Starring: John Miljan, Richard Carle, Johnny Arthur, Spencer Charters, June Collyer, Donald Kirke and Eve Southern
Director: Frank R. Strayer
Rating: Seven of Ten Stars
A playwright (Miljan) invites a theatrical producer (Carle) and his fey secretary (Arthur) to join him in the country so they can discuss his latest play. The writer has secretly hired a bunch of actors who will perform the play, essentially hoaxing the producer with a fake murder, hoping he'll be amazed by the play's realism.
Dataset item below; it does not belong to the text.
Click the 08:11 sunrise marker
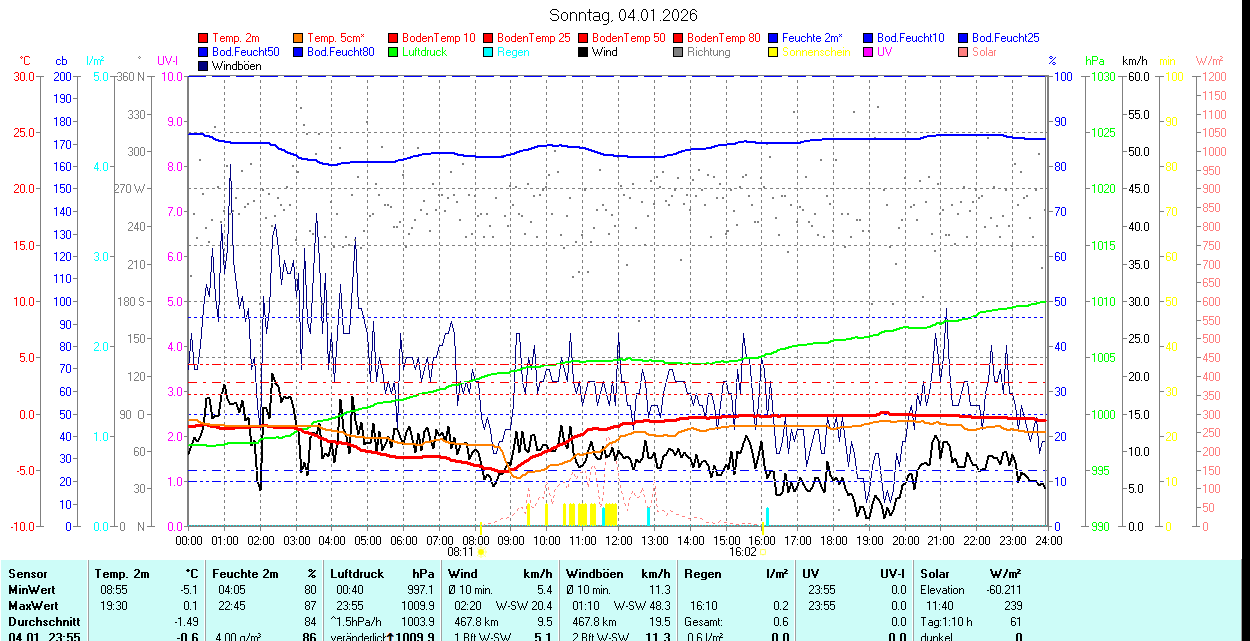Screen dimensions: 1250x641 pos(460,551)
His plan backfires, however, when one of the actors turns up dead for real and they receive word that a dangerous lunatic has escaped from a nearby asylum.
"The Ghost Walks" is a highly entertaining comic mystery that takes the mainstays of the "dark old house" genre that flourished in the early 1930s and mixes it with an Agatha Christie vibe and throws in a "mad doctor" (or maybe just the legend of one?) for good measure. Oh, and these elements are mixed up by several plot twists that will surprise and amuse even the most experienced viewer of films from this period.
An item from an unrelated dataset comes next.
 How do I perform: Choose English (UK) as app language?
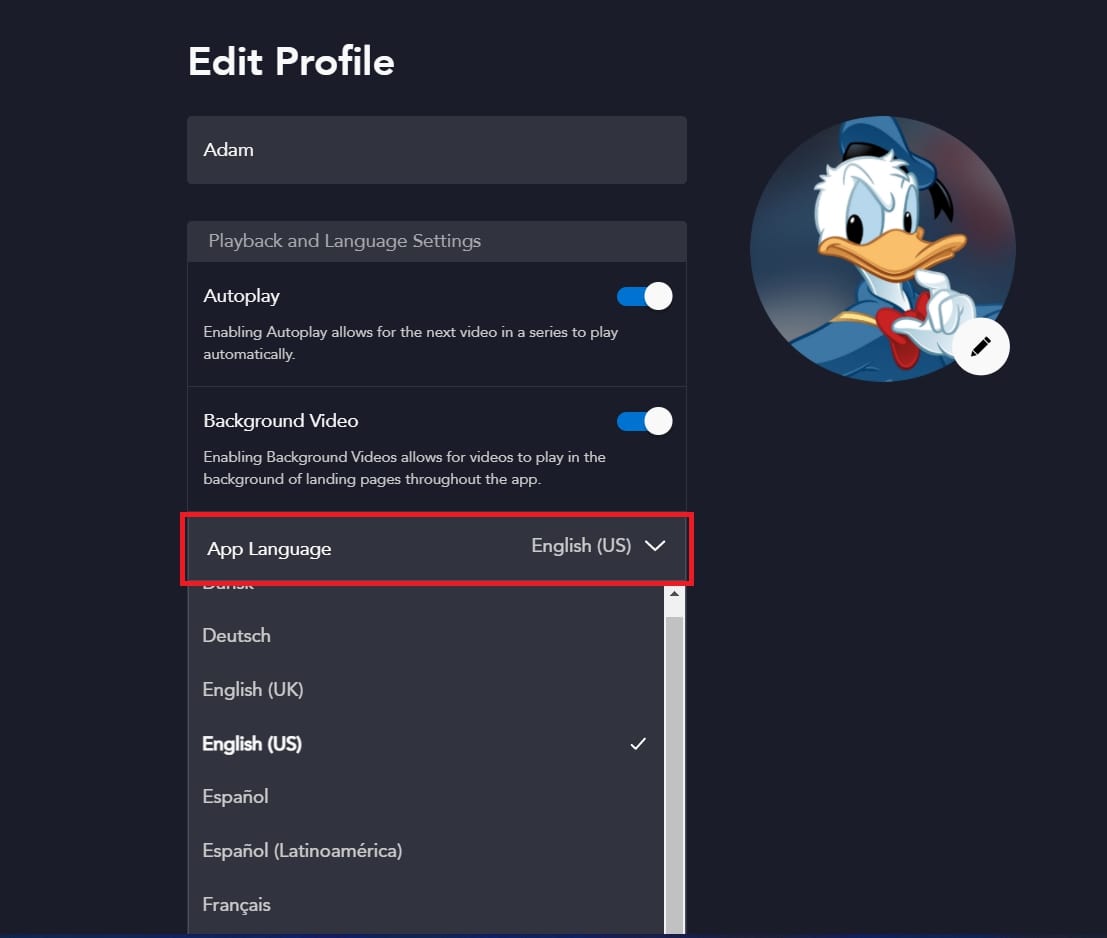click(x=253, y=690)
This is a fine little movie that doesn't deserve the obscurity it has been relegated to. It features a well-paced script filled with great plot twists, snappy dialogue and a brand of comedy that has held up nicely to the passage of time. While the film has plenty of elements that are standard (it's a dark and stormy night, the characters are all trapped in the house with a killer and people keep dying and/or vanishing mysteriously no matter what the survivors try) it's comic relief characters and the overall thrust of the gags are highly unusual for a film from this period. (Basically, instead of the dippy, superstitious black manservant, we have a effeminate secretary to a pompous theatrical agent, both of whom aren't half as smart as they think they are... but the audience has a great time laughing at their expense. And, with the exception of the psychotically PC who can't laugh at anything except rednecks or Christians being lampooned, these comic relief characters and the jokes around them are ones that can be enjoyed today without that uncomfortable feeling of racism.)
The print of "The Ghost Walks" that I watched was very worn and damaged in many places. All the frames were there, but there was lots of scratches on the film and the image was often very blurry. I suspect that digital video and the DVD format came along just in time to rescue this film from oblivion. Director Frank Strayer was definately one of the most talented people working in independent, low-budget films during the 1930s; I've enjoyed every one of his films, with "The Monster Walks" being the only one I haven't given a Fresh rating to.
"The Ghost Walks" is worth checking out if you enjoy lighthearted mysteries, even if you aren't a big fan of early cinema.